La concentration de la population n’a toutefois pas que des effets positifs. Ainsi, la densité de population entraîne des effets de congestion : problèmes de transports, de pollution ou de sécurité, prix de l’immobilier élevés[13]. Ces coûts supplémentaires se répercutent sur les prix et les salaires locaux. Ainsi en Île-de-France, les prix sont supérieurs de 9 % à ceux du reste du pays, principalement du fait du coût du logement[14].

Les métropoles sont aussi les lieux où les inégalités de revenus sont plus importantes (voir Graphique 1), essentiellement en leur centre. Le taux de pauvreté n’est pas particulièrement plus élevé dans les grandes métropoles[15], mais celles-ci concentrent une part importante des populations pauvres du fait de leur poids démographique : sur les 4.8 millions de personnes vivant dans les quartiers prioritaires de la ville, environ 45% résident dans les unités urbaines de Paris, Lyon, Marseille et Lille. La pauvreté dans les grandes métropoles est aggravée par un niveau général des prix plus élevé que dans le reste du territoire.

17-27-Territoires_graphiques_150_Graphique 1

Constat n° 2 : La désindustrialisation a amorcé une dynamique de divergence régionale

Un décrochage du Nord-Est par rapport au Sud-Ouest

La dynamique territoriale de ces trente dernières années et celle qu’on peut anticiper pour les dix ans à venir ne se résument pas au seul fait métropolitain. Des dynamiques régionales de fond sont à l’œuvre. Si certaines régions ont vu leur situation relative s’améliorer significativement – la Corse et les départements d’outre-mer ont vu leur PIB par habitant se rapprocher de la moyenne nationale entre 2000 et 2015 –, les régions du nord-est décrochent par rapport au reste du pays[16].

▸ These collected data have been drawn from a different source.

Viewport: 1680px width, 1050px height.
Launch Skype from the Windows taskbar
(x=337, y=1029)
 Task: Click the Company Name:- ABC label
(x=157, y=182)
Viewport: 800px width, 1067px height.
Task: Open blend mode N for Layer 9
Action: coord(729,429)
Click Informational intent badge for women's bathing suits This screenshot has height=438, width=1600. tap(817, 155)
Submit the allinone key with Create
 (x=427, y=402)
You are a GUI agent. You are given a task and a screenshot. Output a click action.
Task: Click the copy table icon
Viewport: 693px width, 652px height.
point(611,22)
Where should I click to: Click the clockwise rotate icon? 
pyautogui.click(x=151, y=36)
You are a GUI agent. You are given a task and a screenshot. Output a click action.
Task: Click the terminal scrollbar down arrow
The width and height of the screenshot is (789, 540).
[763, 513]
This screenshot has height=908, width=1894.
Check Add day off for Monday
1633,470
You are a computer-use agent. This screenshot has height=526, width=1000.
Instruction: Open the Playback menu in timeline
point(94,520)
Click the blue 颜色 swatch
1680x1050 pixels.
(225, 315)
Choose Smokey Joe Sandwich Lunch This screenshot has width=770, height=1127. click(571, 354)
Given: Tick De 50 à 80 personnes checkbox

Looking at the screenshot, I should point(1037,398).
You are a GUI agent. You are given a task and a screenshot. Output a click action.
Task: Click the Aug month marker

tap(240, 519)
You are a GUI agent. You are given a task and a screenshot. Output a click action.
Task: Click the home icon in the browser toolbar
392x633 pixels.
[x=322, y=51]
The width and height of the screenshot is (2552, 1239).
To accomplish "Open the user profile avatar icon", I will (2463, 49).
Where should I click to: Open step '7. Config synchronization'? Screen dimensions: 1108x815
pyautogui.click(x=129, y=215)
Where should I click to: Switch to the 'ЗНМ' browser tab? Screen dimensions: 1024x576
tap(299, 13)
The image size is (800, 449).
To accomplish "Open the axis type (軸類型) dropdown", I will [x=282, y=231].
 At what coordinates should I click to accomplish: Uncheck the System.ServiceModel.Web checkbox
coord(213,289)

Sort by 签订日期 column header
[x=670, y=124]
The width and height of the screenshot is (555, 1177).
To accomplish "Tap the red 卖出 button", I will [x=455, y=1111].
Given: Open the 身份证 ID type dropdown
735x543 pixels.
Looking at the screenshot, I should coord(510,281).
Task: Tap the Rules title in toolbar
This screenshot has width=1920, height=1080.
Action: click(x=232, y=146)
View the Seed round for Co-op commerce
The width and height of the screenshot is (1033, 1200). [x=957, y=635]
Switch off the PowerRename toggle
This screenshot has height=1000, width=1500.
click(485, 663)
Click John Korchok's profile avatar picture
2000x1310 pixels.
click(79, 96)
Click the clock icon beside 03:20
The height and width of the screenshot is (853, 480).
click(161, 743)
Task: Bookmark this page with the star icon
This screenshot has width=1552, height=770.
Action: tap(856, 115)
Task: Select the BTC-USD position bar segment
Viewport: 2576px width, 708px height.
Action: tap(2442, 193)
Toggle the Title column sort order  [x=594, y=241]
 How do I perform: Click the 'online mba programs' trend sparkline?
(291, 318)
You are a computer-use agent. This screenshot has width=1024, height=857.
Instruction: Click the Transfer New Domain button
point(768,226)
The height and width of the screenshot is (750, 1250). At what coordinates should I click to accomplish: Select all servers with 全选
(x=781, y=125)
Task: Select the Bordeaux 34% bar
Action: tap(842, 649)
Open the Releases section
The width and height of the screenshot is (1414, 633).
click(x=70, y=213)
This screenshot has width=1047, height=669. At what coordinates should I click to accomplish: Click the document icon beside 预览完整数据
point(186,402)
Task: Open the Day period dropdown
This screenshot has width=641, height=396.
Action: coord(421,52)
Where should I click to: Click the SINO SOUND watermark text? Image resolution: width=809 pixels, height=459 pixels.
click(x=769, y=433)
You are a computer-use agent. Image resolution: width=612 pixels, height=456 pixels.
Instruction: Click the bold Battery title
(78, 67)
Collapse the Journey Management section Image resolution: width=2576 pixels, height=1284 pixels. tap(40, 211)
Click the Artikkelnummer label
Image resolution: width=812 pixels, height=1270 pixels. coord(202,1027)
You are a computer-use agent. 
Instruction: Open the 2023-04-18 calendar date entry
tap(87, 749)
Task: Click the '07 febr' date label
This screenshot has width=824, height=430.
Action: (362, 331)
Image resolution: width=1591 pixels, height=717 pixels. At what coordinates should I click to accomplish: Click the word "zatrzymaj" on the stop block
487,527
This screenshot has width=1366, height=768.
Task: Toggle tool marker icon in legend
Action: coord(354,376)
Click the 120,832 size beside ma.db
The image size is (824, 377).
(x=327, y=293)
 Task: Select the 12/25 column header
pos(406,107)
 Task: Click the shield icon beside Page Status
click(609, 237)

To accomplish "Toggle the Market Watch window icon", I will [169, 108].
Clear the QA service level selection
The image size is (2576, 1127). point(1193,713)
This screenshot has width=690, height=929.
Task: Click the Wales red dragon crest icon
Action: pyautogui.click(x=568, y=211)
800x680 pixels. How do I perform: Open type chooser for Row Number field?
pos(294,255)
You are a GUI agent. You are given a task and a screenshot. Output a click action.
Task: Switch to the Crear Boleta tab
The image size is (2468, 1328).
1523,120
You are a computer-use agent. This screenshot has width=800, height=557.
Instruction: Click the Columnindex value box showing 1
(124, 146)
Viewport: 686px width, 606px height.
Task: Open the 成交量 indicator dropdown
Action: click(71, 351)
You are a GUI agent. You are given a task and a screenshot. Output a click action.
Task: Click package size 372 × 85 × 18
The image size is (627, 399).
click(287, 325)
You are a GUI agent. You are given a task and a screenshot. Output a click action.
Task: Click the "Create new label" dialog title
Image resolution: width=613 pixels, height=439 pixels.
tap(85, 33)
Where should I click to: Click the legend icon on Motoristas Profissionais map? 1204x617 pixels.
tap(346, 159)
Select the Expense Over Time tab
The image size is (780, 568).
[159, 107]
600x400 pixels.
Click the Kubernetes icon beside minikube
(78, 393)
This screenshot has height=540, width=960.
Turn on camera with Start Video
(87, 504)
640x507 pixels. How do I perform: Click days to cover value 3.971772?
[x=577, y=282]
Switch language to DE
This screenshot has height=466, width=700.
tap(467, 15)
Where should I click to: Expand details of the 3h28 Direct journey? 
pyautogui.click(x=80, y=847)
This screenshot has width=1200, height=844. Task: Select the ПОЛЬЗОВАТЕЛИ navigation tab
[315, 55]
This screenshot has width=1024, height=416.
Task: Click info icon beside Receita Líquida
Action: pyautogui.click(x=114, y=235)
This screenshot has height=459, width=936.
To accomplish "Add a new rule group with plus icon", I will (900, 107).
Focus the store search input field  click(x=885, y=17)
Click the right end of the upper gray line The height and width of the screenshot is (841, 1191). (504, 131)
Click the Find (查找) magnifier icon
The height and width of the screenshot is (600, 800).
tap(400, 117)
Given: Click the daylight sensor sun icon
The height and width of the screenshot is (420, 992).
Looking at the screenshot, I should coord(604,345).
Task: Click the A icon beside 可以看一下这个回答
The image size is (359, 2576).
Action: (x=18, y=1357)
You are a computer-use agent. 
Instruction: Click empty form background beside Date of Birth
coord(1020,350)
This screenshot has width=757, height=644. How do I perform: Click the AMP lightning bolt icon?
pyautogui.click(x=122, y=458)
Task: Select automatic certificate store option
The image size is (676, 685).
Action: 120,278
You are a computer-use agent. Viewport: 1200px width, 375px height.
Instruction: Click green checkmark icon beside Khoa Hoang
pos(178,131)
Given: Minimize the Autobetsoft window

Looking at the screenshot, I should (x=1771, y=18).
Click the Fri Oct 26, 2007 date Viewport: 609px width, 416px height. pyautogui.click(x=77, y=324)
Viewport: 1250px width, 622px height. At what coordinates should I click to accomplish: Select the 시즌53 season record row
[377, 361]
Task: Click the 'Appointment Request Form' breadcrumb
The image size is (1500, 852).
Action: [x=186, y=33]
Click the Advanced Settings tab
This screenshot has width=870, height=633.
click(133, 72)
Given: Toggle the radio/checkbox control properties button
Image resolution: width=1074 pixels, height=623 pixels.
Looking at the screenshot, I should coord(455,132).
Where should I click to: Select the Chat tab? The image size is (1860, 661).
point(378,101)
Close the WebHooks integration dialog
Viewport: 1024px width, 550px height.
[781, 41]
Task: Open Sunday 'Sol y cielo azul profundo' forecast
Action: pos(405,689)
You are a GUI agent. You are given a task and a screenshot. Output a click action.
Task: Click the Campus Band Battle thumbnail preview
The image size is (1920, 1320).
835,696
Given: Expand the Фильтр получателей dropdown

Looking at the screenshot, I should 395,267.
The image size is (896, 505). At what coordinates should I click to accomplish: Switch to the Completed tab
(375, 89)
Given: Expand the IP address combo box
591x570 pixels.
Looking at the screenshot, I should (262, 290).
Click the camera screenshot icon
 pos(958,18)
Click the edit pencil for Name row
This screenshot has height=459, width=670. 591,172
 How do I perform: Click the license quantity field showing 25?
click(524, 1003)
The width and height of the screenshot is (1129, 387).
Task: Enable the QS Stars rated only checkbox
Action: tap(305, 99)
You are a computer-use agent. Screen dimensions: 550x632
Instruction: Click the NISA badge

L’économie française s’est fortement désindustrialisée depuis une trentaine d’années. La part de l’industrie dans la valeur ajoutée totale a baissé fortement dans toutes les régions. Contrairement à une idée reçue, c’est l’Île-de-France (et avant tout Paris et sa couronne) qui a vu le poids relatif de l’industrie décliner le plus fortement. Mais cette mutation n’a pas eu les mêmes conséquences sur tout le territoire. La région Île-de-France s’est réorientée massivement vers les services à haute valeur ajoutée ; d’autres régions, comme la région Rhône-Alpes, ont réussi également leur reconversion, tout en conservant un poids relativement élevé à l’industrie. En revanche, la désindustrialisation rapide des régions du nord et de l’est s’est accompagnée d’un déclin économique significatif, en particulier dans celles où le poids de l’industrie était élevé, comme les Hauts- de-France, la Bourgogne-Franche- Comté, le Grand-Est et le Centre-Val de Loire.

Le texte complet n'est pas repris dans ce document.